### [Your objective]
Leaving out the pictures, copy each record below exactly.

Dataset entries:
######

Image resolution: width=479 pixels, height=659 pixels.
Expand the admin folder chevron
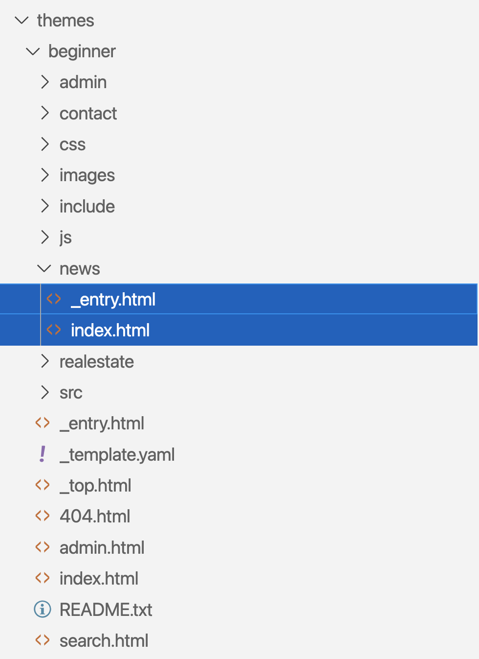[x=45, y=82]
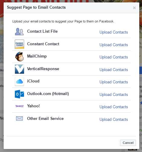The height and width of the screenshot is (152, 142).
Task: Upload contacts from Outlook.com (Hotmail)
Action: pyautogui.click(x=114, y=95)
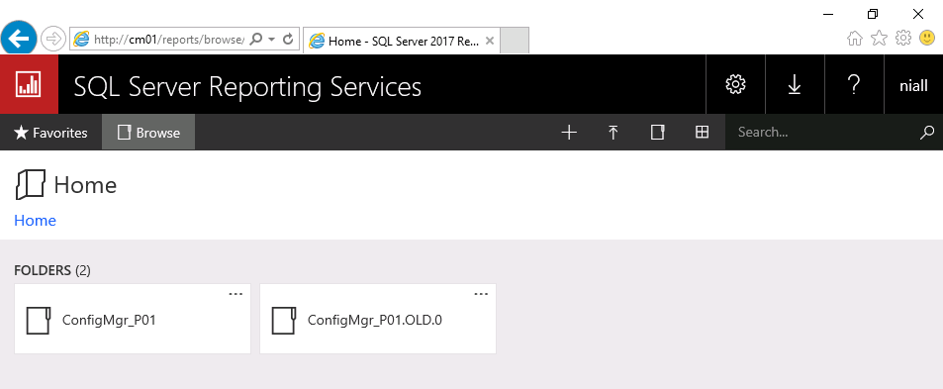943x389 pixels.
Task: Click the Upload arrow icon in the toolbar
Action: point(613,133)
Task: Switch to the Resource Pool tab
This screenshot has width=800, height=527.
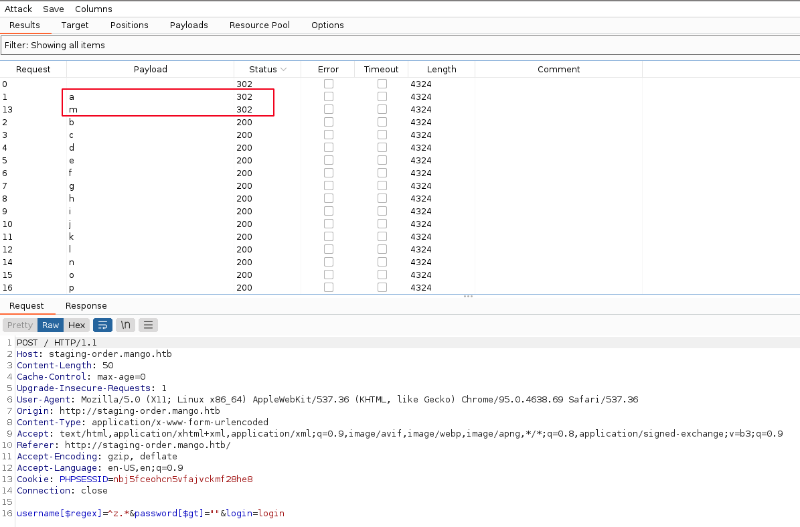Action: (x=260, y=25)
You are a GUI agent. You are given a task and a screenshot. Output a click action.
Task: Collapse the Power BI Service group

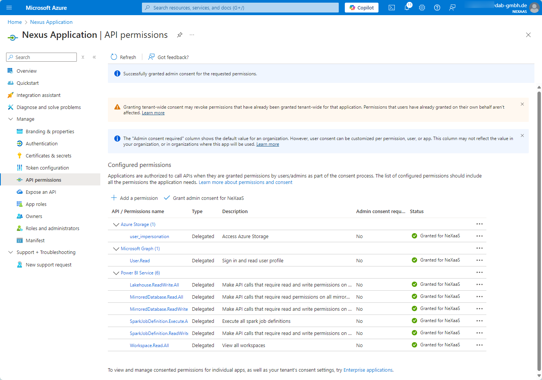click(116, 273)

######

### [Answer space]
Image resolution: width=479 pixels, height=659 pixels.
Expand the admin folder chevron
[x=45, y=82]
The height and width of the screenshot is (152, 142).
Task: Upload contacts from Outlook.com (Hotmail)
Action: pyautogui.click(x=114, y=95)
943x389 pixels.
Task: Click the Upload arrow icon in the toolbar
Action: point(613,133)
Task: Switch to the Resource Pool tab
This screenshot has width=800, height=527.
Action: (x=260, y=25)
You are a GUI agent. You are given a task and a screenshot. Output a click action.
Task: Collapse the Power BI Service group

click(116, 273)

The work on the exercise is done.